In today's polarized climate, both parties have contributed to the criminalization of politics. But Democrats, losers in both elections and the world of ideas, have turned to using the criminal process over the last two decades. That means depicting DeLay not as a mere reactionary politician but the cause of national corruption. This resolve was furthered by the reckless DA in Texas and a retreat by House Republicans.
And now today in the WSJ:
The word "guilty" had barely crossed the airwaves yesterday in the perjury case of Scooter Libby before critics were calling it proof that President Bush "lied us into war" and demanding that Dick Cheney be strung up next. Maybe now Mr. Bush will realize that this case was always a political fight over Iraq and do the right thing by pardoning Mr. Libby.

The conviction is certainly a travesty of justice, though that is not the jury's fault. The 11 men and women were faced with confusing evidence of conflicting memories in a case that never should have been brought. In the end, they were persuaded more by prosecutor Patrick Fitzgerald's story line that Mr. Libby, a former aide to Mr. Cheney, had lied to a grand jury about what he knew when about the status of CIA official Valerie Plame, the wife of Bush critic Joseph Wilson.

In hindsight, the defense seems to have blundered by portraying Mr. Libby as the "fall guy" for others in the White House. That didn't do enough to rebut Mr. Fitzgerald's theory of the case, and so the jury seems to have decided that Mr. Libby must have been lying to protect something. The defense might have been better off taking on Mr. Fitzgerald for criminalizing political differences.
DeLay and Libby broke the law. They were charged within the law. And now one has been convicted by the legal system. So what could these conservative commentators mean by "criminalizing politics"?

It's quite true that DeLay and Libby's crimes were done for political gain. So clearly these were political acts. But they were also criminal acts. Libby wasn't prosecuted for his politics, but for obstructing justice. DeLay wasn't indicted for his politics, but for violating Texas election law. It's tempting to cynically dismiss these conservative arguments about 'criminalizing politics' as empty rhetoric - offering an empty offense as a futile defense. But I think the only sense that can be made of this is the assumption by some conservatives that anything done in the name of politics is okay, allowed, protected, because it is political in nature.

Novak, in his op-ed, made something of a play towards acknowledging this. " DeLay, praised and condemned as the epitome of hardness in politics..." Novak is bringing DeLay's criminal activity into the political by characterizing it as "hardness in politics". Novak is assuming a tacit acceptance of all activity of any nature as political hardball so long as its for political gain.

The WSJ goes at from another angle, assessing the political motives of the prosecution of Libby from the political conclusions that others have made about it.
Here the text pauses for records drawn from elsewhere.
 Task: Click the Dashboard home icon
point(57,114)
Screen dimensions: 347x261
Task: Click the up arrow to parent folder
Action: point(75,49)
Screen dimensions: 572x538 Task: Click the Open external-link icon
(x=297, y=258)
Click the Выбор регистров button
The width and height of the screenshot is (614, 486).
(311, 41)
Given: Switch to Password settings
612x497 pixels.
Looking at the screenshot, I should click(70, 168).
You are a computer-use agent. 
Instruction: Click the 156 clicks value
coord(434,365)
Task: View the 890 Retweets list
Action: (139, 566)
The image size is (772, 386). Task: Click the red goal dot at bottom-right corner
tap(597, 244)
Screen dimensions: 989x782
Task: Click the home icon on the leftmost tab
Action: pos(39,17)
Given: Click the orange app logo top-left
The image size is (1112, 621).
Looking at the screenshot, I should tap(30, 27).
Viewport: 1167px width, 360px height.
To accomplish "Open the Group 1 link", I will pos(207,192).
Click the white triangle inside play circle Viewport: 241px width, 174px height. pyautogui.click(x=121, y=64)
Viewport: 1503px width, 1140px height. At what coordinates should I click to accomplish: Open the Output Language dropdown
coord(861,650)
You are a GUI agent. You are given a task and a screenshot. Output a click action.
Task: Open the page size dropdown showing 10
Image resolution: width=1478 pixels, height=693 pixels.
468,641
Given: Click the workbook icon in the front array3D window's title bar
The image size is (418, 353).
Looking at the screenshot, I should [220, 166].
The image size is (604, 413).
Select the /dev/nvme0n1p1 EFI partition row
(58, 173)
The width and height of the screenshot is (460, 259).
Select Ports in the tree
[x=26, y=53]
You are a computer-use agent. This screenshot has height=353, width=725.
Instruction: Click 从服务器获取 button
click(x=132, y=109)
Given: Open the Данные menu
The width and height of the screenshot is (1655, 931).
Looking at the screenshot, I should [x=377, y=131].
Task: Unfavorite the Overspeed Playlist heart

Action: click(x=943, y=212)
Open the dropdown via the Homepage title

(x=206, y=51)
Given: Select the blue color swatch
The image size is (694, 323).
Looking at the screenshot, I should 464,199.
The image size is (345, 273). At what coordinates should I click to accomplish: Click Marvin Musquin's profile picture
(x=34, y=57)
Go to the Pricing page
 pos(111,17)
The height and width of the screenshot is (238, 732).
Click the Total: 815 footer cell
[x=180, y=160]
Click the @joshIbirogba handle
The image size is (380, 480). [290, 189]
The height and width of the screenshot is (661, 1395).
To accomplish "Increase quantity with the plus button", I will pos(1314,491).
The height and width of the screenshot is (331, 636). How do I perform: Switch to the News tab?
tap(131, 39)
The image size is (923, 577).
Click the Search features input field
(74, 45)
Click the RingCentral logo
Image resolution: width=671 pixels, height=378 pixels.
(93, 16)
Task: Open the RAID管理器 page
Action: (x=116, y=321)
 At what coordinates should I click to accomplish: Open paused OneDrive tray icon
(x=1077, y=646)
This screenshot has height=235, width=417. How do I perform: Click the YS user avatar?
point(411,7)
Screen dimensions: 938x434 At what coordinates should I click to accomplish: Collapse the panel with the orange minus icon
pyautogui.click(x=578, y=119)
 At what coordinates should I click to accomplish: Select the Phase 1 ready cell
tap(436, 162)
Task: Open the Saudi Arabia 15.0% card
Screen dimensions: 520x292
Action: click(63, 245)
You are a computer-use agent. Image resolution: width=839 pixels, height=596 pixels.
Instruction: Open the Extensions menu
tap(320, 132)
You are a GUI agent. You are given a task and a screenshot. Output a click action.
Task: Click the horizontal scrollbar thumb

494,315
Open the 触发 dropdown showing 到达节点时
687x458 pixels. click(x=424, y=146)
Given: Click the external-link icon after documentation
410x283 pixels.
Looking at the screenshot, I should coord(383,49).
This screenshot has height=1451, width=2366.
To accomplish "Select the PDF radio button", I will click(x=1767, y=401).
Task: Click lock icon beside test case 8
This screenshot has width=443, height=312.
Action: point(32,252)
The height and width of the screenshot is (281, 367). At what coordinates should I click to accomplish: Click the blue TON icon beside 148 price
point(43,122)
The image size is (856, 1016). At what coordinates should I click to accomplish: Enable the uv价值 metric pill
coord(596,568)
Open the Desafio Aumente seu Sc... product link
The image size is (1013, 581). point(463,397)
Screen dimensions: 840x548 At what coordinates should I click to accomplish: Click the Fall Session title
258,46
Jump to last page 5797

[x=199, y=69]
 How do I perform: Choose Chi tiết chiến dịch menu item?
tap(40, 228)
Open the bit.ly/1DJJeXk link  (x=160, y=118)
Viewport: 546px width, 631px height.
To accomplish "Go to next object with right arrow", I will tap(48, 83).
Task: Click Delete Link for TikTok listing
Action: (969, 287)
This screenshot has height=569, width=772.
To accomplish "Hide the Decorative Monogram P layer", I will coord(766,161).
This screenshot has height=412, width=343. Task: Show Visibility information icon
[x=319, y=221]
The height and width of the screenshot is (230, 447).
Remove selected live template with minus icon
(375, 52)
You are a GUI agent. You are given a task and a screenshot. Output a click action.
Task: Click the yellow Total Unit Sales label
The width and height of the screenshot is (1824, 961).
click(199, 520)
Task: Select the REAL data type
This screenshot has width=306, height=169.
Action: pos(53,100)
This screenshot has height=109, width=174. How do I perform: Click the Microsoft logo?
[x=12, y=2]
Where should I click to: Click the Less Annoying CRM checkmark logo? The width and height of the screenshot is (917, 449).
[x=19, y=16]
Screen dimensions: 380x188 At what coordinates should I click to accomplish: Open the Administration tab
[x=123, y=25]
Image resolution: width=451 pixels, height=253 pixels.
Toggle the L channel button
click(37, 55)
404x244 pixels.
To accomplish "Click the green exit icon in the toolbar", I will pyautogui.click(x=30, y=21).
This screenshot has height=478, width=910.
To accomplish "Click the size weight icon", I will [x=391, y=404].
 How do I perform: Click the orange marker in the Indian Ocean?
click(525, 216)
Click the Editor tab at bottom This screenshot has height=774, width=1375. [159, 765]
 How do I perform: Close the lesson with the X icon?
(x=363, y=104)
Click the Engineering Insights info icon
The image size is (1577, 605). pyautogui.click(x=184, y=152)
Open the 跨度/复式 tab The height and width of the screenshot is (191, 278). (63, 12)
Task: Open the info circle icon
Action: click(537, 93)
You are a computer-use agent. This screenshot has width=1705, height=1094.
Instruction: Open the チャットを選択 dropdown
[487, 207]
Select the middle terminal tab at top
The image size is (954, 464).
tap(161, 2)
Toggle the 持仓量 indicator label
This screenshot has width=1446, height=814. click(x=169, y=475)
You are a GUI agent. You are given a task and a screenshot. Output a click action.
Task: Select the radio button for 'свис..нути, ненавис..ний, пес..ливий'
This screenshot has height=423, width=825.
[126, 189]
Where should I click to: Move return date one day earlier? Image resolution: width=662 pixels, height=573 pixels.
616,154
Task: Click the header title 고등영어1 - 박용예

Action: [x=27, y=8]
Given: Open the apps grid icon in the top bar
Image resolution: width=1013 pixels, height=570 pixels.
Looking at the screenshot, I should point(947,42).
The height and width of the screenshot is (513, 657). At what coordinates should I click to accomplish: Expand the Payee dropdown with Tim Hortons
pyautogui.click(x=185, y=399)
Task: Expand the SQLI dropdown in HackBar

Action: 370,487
But in both cases the underlying idea remains: the political nature of the crimes erases the criminal nature of the politics, or at least renders it unimportant.

This matters because it's a fundamental assault on the rule of law. If we cannot prosecute crimes when they have political implications, what we've done is render the law subservient to the politicians that use it. What we've done is politicize crime.